=== DATA PROVIDED ===

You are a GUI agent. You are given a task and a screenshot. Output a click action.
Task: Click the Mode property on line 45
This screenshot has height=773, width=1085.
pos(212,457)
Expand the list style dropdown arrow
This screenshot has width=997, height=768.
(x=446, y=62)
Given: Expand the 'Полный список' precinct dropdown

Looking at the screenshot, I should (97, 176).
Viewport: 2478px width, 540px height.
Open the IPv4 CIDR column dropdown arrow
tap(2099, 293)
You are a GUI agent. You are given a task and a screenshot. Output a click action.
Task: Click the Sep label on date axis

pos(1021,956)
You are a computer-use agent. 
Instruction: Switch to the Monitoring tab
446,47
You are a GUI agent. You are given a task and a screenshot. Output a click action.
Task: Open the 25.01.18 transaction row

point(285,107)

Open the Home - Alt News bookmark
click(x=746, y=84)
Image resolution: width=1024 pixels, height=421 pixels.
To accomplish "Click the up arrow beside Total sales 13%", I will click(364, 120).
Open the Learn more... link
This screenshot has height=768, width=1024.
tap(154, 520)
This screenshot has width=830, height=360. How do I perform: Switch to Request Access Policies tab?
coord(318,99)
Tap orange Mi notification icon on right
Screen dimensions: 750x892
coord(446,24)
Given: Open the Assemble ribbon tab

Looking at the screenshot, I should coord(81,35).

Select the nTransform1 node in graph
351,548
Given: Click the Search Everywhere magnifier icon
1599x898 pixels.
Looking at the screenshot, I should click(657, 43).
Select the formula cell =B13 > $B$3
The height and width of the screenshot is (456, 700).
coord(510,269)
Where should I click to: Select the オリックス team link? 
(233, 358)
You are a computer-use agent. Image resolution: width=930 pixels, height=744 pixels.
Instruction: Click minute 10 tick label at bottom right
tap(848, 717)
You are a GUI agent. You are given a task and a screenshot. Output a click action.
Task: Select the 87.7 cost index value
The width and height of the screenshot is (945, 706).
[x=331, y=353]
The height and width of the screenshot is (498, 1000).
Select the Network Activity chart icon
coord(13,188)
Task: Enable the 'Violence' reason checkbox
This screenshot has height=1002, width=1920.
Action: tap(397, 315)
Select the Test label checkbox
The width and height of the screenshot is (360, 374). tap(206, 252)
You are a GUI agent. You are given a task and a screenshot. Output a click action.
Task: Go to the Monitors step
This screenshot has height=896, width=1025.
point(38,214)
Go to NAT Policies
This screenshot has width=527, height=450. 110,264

===

Write out each line above that contains the word "resolution".

■ ANSWER FOR THE TASK
Image resolution: width=1024 pixels, height=421 pixels.
You are a computer-use agent. Image resolution: width=930 pixels, height=744 pixels.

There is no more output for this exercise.